A few years back, I posted this request, but at the time I got no reply. Since there has recently been some activity here, I'm asking this again.

Currently, closure-html throws an error when trying to parse HTML generated by Microsoft Outlook. The reason for this is that Outlook generates a lot of tags with a colon (:) in them, which closure-html considers a syntax error.

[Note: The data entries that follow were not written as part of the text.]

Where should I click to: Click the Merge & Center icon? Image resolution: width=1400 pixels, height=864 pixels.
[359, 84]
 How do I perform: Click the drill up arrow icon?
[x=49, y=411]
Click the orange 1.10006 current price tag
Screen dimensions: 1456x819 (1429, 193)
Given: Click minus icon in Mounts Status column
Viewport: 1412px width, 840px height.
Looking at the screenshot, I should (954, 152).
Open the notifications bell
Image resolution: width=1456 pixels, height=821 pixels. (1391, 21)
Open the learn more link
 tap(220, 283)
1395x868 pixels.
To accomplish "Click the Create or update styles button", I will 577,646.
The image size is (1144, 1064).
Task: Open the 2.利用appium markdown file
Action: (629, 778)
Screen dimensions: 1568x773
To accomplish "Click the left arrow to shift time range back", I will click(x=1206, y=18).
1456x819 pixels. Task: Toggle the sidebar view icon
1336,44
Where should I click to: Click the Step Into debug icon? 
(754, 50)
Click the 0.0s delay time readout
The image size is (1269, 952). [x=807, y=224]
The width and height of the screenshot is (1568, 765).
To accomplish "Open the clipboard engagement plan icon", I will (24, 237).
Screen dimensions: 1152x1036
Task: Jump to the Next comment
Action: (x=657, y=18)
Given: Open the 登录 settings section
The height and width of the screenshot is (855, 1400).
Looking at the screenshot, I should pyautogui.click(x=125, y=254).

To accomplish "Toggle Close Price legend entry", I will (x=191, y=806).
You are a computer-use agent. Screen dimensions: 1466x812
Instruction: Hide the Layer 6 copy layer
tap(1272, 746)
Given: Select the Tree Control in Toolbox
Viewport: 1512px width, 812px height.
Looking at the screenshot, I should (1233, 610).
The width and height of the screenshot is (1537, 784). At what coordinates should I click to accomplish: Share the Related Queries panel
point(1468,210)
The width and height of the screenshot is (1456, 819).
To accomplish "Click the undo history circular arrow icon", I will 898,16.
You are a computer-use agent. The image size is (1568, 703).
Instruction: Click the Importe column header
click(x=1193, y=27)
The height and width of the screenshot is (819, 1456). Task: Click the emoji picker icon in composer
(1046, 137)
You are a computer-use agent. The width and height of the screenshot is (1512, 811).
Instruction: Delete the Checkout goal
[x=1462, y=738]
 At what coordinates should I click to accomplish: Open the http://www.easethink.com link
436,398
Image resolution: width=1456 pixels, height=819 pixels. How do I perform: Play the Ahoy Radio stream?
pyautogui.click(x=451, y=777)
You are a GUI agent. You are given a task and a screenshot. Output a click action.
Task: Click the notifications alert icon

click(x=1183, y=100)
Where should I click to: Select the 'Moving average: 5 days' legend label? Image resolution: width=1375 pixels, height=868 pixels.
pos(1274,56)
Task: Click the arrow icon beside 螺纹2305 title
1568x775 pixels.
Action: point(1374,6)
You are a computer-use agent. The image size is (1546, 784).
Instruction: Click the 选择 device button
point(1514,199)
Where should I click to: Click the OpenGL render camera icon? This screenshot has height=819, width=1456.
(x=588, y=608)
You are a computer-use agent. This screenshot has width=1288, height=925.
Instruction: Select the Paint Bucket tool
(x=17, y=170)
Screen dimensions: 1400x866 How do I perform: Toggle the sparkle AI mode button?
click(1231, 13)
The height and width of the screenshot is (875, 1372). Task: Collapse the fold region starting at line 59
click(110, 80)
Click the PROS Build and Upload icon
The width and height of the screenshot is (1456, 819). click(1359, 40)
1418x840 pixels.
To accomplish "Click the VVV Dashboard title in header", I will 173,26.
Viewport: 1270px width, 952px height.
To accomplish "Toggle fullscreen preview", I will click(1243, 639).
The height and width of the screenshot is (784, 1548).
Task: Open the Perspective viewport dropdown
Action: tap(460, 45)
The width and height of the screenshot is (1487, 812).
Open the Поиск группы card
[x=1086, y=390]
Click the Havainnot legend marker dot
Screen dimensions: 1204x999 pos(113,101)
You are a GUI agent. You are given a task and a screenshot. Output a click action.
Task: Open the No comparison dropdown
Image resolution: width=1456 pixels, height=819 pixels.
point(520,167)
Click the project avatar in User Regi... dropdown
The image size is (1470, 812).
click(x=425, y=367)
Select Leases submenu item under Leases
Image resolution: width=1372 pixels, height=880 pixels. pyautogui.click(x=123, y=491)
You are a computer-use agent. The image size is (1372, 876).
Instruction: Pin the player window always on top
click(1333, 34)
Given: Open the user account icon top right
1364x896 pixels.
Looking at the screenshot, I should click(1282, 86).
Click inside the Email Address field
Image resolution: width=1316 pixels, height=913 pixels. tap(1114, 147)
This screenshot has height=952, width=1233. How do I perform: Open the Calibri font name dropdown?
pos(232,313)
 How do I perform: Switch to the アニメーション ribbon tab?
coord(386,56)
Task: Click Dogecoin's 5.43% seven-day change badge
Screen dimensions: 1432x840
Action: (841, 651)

I don't know if it actually is a syntax error, but closure-html should be lenient here and simply ignore these tags. That's what my fix does. Currently, I had to advice my users to manually patch closure-html. It would be very nice if this was integrated in the official version.

Here is the patch:

diff --git a/src/parse/html-parser.lisp b/src/parse/html-parser.lisp
index 1fdd457..4e45b81 100644
--- a/src/parse/html-parser.lisp
+++ b/src/parse/html-parser.lisp
@@ -106,7 +106,10 @@
      for (name value) on plist by #'cddr
      unless
        ;; better don't emit as HAX what would be bogus as SAX anyway
-       (string-equal name "xmlns")
+       (let ((s (string name))
+             (prefix "xmlns:"))
+         (or (string-equal s "xmlns")
+             (string-equal s prefix :end1 (min (length s) (length prefix)))))
      collect
      (let* ((n #+rune-is-character (coerce (symbol-name name) 'rod)
 	       #-rune-is-character (symbol-name name))
diff --git a/src/parse/sgml-parse.lisp b/src/parse/sgml-parse.lisp
index faa9029..a277ece 100644
--- a/src/parse/sgml-parse.lisp
+++ b/src/parse/sgml-parse.lisp
@@ -182,7 +182,8 @@
   (or (name-start-rune-p char)
       (digit-rune-p char) 
       (rune= char #/.) 
-      (rune= char #/-)))
+      (rune= char #/-)
+      (rune= char #/:)))
 
 (definline sloopy-name-rune-p (char)
   (or (name-rune-p char)